## Begin Records for the exercise
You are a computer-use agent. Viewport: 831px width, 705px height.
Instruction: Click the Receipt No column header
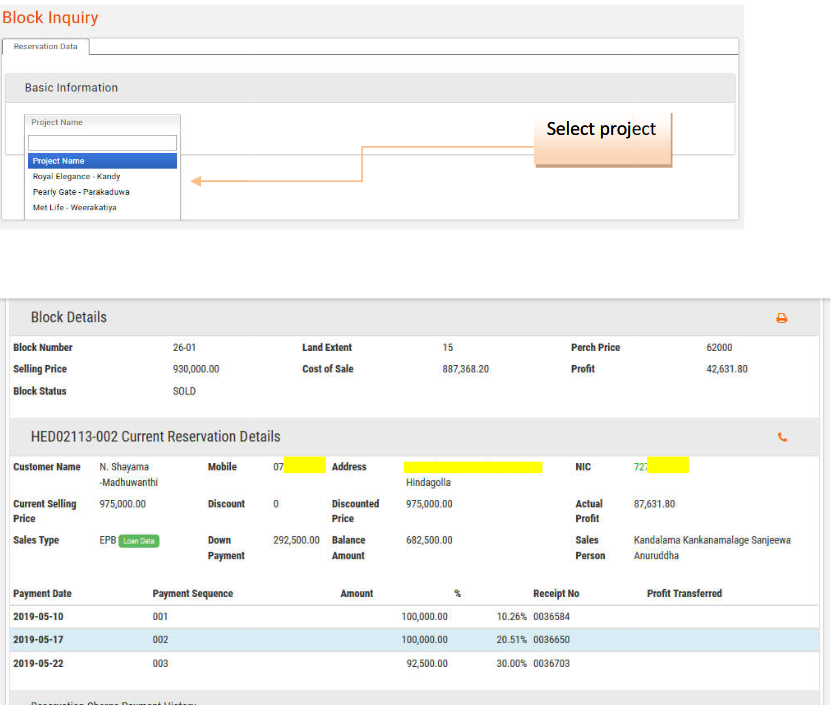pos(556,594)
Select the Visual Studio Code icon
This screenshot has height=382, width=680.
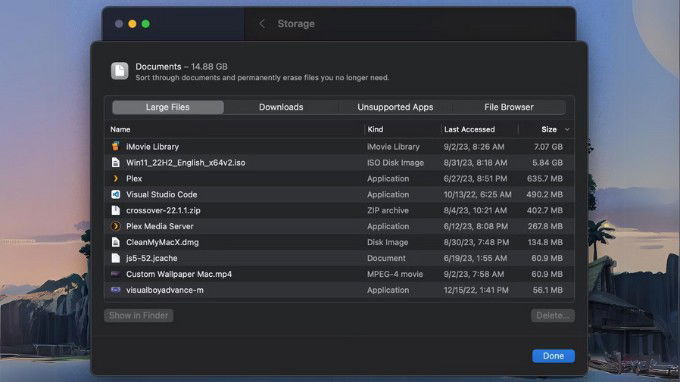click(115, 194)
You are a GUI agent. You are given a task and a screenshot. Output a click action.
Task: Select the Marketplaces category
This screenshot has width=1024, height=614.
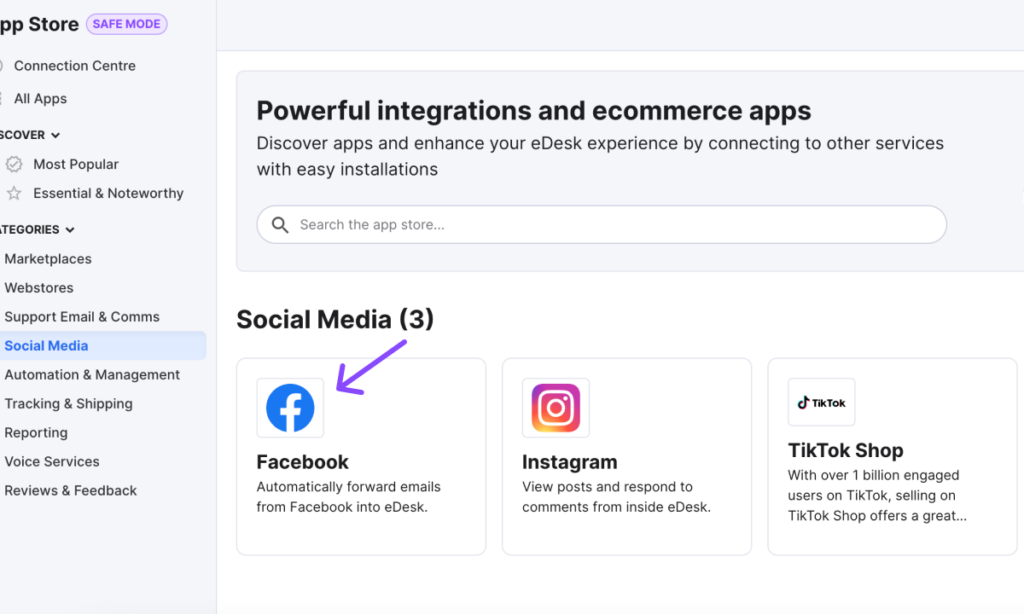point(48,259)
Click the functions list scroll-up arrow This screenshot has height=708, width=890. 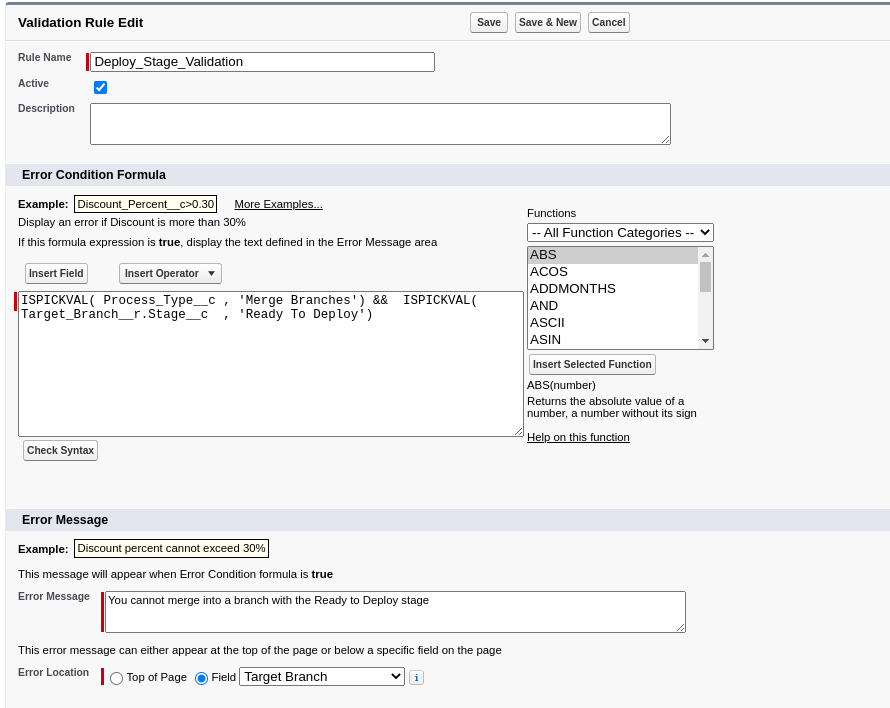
## End Records for the exercise
_Exercise details_:
Could you render every line of the listing above as a numbered list, skipping any blank lines and leaving the pictures out?

_Result for this task_:
1. You are a computer-use agent. Viewport: 831px width, 705px height.
2. Instruction: Click the Receipt No column header
3. pos(556,594)
4. Select the Visual Studio Code icon
5. This screenshot has height=382, width=680.
6. click(115, 194)
7. You are a GUI agent. You are given a task and a screenshot. Output a click action.
8. Task: Select the Marketplaces category
9. This screenshot has width=1024, height=614.
10. point(48,259)
11. Click the functions list scroll-up arrow This screenshot has height=708, width=890. 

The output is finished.